━━━ The input ━━━
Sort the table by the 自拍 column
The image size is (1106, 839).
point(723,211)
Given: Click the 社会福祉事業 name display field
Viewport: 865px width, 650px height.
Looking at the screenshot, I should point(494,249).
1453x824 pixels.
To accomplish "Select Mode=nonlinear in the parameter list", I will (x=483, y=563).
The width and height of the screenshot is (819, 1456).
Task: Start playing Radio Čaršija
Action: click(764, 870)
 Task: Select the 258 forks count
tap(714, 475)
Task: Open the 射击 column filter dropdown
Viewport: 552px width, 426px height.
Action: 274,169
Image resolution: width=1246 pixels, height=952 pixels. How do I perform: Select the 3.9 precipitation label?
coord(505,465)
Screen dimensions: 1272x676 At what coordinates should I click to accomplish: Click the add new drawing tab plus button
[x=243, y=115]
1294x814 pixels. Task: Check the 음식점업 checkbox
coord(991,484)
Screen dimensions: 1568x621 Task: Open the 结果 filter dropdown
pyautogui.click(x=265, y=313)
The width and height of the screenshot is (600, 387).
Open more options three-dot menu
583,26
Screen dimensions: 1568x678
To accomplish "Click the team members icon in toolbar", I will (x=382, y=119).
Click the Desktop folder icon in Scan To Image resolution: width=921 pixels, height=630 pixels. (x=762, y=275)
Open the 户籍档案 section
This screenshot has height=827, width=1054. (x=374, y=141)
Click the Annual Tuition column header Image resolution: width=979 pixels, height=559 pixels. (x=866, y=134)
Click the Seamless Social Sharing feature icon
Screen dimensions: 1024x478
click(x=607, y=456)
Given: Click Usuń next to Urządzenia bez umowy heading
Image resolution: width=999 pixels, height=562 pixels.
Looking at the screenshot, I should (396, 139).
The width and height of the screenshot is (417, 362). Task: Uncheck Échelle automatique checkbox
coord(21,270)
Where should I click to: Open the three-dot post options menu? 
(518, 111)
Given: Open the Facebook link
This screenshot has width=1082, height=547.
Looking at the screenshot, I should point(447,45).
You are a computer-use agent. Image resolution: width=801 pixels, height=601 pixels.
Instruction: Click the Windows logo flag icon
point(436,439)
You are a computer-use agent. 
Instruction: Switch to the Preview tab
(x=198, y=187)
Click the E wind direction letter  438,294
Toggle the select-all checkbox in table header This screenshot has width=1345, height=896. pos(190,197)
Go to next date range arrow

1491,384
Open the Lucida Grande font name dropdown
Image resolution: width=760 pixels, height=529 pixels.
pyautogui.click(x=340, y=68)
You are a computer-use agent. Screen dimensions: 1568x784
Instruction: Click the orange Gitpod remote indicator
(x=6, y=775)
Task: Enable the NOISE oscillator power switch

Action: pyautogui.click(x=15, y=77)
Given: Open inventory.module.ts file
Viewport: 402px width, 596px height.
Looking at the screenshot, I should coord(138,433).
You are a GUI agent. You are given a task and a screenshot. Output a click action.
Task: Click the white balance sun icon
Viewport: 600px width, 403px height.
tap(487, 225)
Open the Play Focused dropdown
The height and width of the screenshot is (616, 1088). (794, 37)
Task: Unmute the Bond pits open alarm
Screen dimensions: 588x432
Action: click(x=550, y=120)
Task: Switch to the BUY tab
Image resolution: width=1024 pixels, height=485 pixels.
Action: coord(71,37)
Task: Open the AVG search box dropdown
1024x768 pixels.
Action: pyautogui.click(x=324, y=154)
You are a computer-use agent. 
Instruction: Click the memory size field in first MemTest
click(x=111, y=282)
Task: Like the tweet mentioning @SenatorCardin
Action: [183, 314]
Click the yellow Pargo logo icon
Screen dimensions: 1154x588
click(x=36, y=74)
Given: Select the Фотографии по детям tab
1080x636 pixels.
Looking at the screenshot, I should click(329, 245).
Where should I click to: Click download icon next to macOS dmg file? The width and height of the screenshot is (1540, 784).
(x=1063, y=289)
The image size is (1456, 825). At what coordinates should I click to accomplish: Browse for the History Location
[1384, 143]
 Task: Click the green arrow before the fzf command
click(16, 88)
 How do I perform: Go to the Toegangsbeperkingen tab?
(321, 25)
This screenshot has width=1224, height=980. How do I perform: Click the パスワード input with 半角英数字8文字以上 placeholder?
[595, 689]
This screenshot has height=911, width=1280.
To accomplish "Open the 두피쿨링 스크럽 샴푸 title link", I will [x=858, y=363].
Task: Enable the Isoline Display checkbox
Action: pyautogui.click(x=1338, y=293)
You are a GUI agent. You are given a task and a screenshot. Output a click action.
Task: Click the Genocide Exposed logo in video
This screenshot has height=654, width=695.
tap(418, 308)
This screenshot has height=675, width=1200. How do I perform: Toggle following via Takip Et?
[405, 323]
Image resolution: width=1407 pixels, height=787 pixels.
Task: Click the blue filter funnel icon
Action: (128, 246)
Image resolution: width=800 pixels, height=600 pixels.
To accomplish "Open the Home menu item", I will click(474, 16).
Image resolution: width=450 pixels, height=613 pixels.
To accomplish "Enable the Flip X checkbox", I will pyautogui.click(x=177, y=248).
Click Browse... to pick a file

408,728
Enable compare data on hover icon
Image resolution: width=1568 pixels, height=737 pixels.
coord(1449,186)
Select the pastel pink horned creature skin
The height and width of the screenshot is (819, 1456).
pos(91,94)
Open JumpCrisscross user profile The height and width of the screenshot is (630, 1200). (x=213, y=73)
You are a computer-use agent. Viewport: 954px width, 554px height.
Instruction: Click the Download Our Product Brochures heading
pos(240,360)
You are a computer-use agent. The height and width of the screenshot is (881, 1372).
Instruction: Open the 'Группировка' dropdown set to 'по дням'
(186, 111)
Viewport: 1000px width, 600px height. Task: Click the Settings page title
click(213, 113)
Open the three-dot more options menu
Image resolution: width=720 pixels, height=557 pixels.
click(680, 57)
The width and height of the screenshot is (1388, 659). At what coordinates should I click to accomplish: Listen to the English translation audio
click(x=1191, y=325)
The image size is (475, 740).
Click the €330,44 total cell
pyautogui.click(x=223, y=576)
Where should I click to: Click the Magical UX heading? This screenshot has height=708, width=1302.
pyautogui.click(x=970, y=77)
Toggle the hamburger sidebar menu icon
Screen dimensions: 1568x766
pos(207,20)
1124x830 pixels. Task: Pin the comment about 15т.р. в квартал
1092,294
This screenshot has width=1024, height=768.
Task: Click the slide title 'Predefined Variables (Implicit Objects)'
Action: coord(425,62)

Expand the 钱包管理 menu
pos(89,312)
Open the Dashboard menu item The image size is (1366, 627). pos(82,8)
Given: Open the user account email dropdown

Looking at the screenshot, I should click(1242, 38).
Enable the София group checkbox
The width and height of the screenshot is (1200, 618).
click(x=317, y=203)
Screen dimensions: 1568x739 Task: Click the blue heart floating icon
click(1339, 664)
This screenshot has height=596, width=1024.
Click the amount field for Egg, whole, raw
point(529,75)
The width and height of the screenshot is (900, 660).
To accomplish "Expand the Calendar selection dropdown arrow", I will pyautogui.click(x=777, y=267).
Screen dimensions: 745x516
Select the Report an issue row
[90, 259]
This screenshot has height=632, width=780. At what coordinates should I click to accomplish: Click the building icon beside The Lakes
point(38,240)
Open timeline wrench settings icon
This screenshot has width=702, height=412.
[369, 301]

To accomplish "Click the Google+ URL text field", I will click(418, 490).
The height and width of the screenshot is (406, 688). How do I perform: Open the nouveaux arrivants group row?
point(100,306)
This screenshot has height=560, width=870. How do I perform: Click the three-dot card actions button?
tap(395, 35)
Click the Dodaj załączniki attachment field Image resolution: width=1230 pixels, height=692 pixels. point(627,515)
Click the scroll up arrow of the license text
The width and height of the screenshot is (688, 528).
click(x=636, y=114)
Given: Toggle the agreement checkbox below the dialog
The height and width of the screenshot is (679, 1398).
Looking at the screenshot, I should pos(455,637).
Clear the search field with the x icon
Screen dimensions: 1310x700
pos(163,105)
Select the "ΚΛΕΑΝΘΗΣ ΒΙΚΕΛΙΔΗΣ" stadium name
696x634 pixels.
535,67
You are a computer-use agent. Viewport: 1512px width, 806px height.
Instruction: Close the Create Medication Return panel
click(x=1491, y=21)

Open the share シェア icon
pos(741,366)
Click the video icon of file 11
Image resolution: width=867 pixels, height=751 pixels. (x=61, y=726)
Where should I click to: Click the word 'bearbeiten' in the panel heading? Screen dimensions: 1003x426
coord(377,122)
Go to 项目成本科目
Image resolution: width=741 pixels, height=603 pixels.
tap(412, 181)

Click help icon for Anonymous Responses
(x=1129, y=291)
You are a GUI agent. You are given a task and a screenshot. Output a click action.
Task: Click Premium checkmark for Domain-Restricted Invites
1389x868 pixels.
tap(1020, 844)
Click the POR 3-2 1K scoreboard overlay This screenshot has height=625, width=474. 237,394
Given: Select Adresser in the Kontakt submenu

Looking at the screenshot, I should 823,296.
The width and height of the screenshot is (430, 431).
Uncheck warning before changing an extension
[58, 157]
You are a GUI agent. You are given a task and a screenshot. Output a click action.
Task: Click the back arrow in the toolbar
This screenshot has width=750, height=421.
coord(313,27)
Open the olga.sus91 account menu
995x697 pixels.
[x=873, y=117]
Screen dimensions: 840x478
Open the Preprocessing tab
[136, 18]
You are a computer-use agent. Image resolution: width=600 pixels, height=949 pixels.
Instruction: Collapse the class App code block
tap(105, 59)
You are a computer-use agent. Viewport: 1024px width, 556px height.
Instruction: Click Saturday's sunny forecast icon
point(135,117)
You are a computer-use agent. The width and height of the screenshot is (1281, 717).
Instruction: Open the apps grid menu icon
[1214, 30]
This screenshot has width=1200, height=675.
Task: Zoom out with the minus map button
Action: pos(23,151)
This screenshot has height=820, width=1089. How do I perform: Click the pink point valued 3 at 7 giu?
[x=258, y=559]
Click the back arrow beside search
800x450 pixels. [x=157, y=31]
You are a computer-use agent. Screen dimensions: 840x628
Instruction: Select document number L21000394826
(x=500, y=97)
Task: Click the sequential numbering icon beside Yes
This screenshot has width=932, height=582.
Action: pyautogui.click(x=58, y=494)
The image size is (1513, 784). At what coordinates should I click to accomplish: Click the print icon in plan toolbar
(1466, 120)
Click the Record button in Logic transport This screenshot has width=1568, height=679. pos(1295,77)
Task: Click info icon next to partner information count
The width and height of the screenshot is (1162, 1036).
━━━
## Problem details
In the entries above, find each line with the string "header" and copy it.

## Solved problem
Click the Annual Tuition column header Image resolution: width=979 pixels, height=559 pixels. (x=866, y=134)
Toggle the select-all checkbox in table header This screenshot has width=1345, height=896. pos(190,197)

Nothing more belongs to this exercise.